Первые экспериментальные подходы к изучению мышления связаны с бихевиористскими и ассоцианистскими теориями. Они послужили делу накопления психологических фактов, отражающих зависимость результатов мыслительной деятельности, в ее взаимосвязи с памятью, от характера экспериментальных стимулов и их пространственной и временной организации. Роль внешних причин, самой задачи в возникновении и направленности мыслительного процесса выявлялась при этом достаточно отчетливо, но никакого другого вопроса относительно закономерностей мышления стимульно-ассоциативные методы решить не могли. Вместе с тем неоднозначность получаемых с их помощью результатов вела к такого рода вопросам, и в первую очередь встал вопрос о причинах индивидуальных вариантов в ходе и результативности решений испытуемых, об особенностях их интеллектуального поведения. Бихевиористская теория мышления в ее классическом варианте сопоставления стимулов и реакций на них уступила место новой области психологии, названной «поведением в процессе решения задач» (problem-solving-behaviour). Предшественниками психологов, работавших в этой области, являются представители вюрцбургской школы, придавшие задаче роль детерминирующей тенденции в мыслительном процессе (Н. Ах, Х. Ватт). Однако у них эта роль, по своему объяснительному принципу, не отличалась от той, которую задача фактически приобрела уже внутри ассоцианизма: задача могла направлять мышление в той же мере, в какой она мобилизовала ассоциативный строй мысли, т. е. служила в теории вюрцбуржцев лишь пусковым устройством в мышлении. В теории решения задач, которая первоначально рассматривалась лишь как одна из областей психологии мышления, предметом исследования стали такие общеличностные характеристики как прошлый опыт, установки субъекта, знания, имеющиеся у него. Наряду с этим встала проблема развития продуктивного мышления, рождения нового знания в процессе решения задач.

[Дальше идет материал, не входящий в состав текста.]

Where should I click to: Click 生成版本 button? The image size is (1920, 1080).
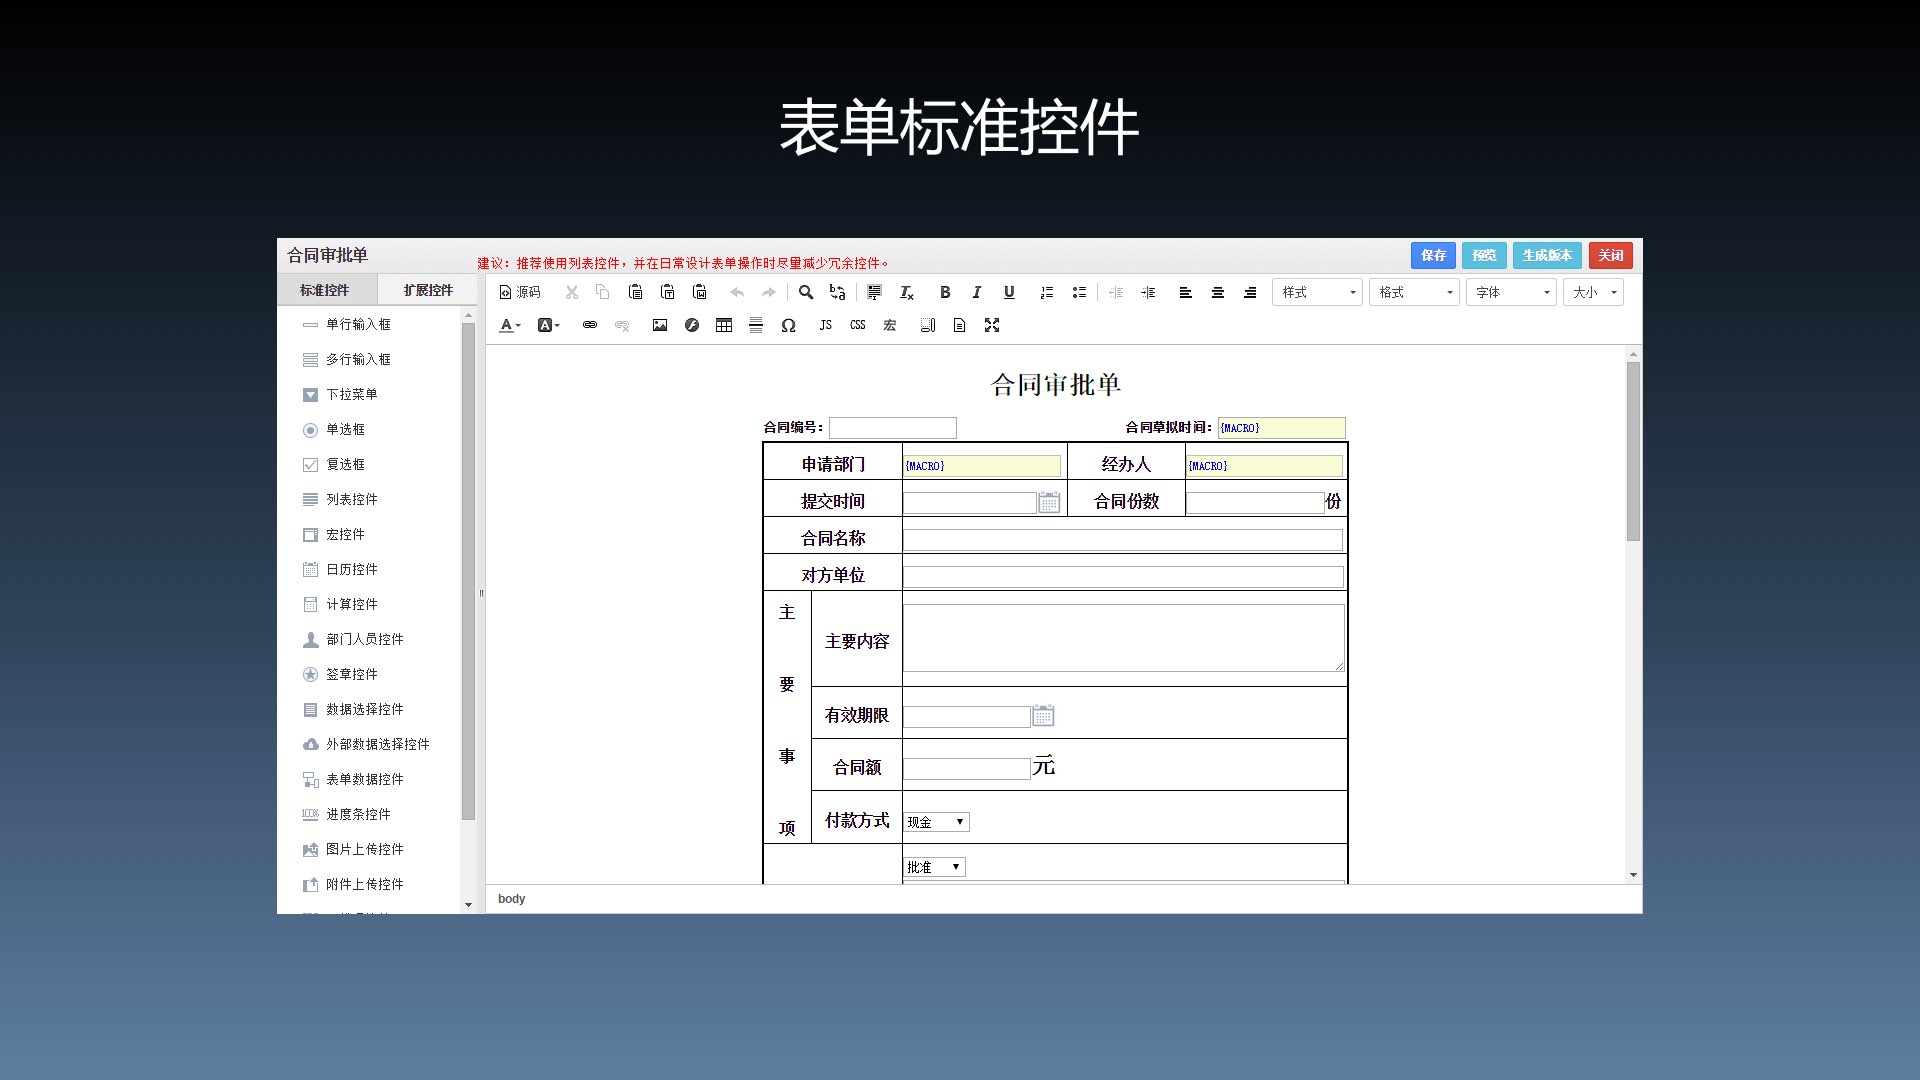click(1547, 255)
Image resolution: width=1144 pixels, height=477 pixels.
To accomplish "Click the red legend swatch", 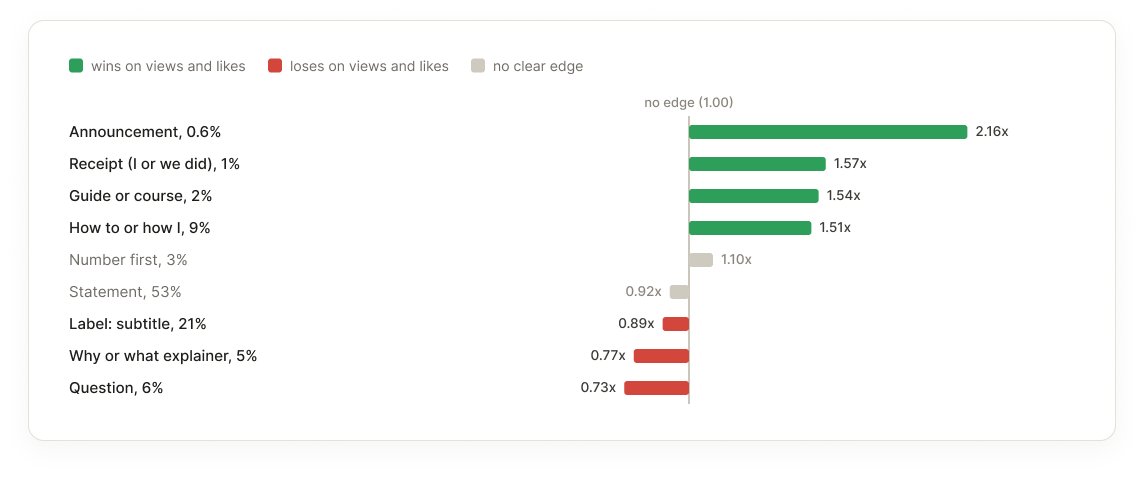I will [x=274, y=66].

Первой сложившейся теоретической концепцией мышления, поставившей эту проблему, считается гештальтистская теория. Ее основным методом и явился метод решения задач: создания для испытуемых проблемных ситуаций, в разрешении которых выявлялись как личностные стереотипы, так и некоторые закономерности постижения нового, пути, приводящие к открытию. Широко известно исследование продуктивного мышления М. Вертгеймером, эксперименты Л. Секея, К. Дункера, Н. Майера. Что объединяет их методические подходы, к какому уровню развития теории мышления их следует отнести? В ответе на этот вопрос необходимо иметь в виду, что исследования психологов-гештальтистов прошли через определенный путь развития. Они начинались со стремления к объективному эксперименту в противовес интроспективному методу вюрцбуржцев. Соответственно и акцент делался на само наличие проблемной ситуации как объективного стимула мыслительного процесса и условия, влияющие на ход решения задачи. М. Вертгеймер, говоря о цели психологического исследования мышления, проводит аналогию с работой физика. Физик, изучающий процесс кристаллизации, старается выяснить, при каких условиях может происходить чистая кристаллизация, какие условия ей благоприятствуют и какие факторы грозят ее нарушить. «Так же обстоит дело и в психологии», – говорит он [1, 88]. Метод, преследующий такую широкую цель, требовал выхода в жизнь. Решение задач в естественных условиях деятельности – в школе, классе, с последующим тщательным анализом всех наблюдавшихся вариантов – новый методический подход, открывший дорогу к исследованию содержания мыслительного процесса, актов творчества. Роль субъекта в этом процессе первоначально не учитывалась, не являлась предметом исследования. Однако это с необходимостью произошло. Встала проблема соотношения знания и мышления, в эксперимент стал включаться этап научения. Появилось разграничение житейского эмпирического знания и сознательно приобретенного научного знания (Секей). Встал вопрос об обобщенности знания, функционирующего в решении задач (А. Уолтер, Ф. Бартлетт). Секей предложил классификацию типов знания, в том числе по функциям в процессе мышления: начальное исходное знание, средство мышления и результат мышления. Отсюда пошла линия экспериментов, сопоставляющих решение задач в различных условиях обучения. Такого рода экспериментальные методы используются в психологии до сих пор.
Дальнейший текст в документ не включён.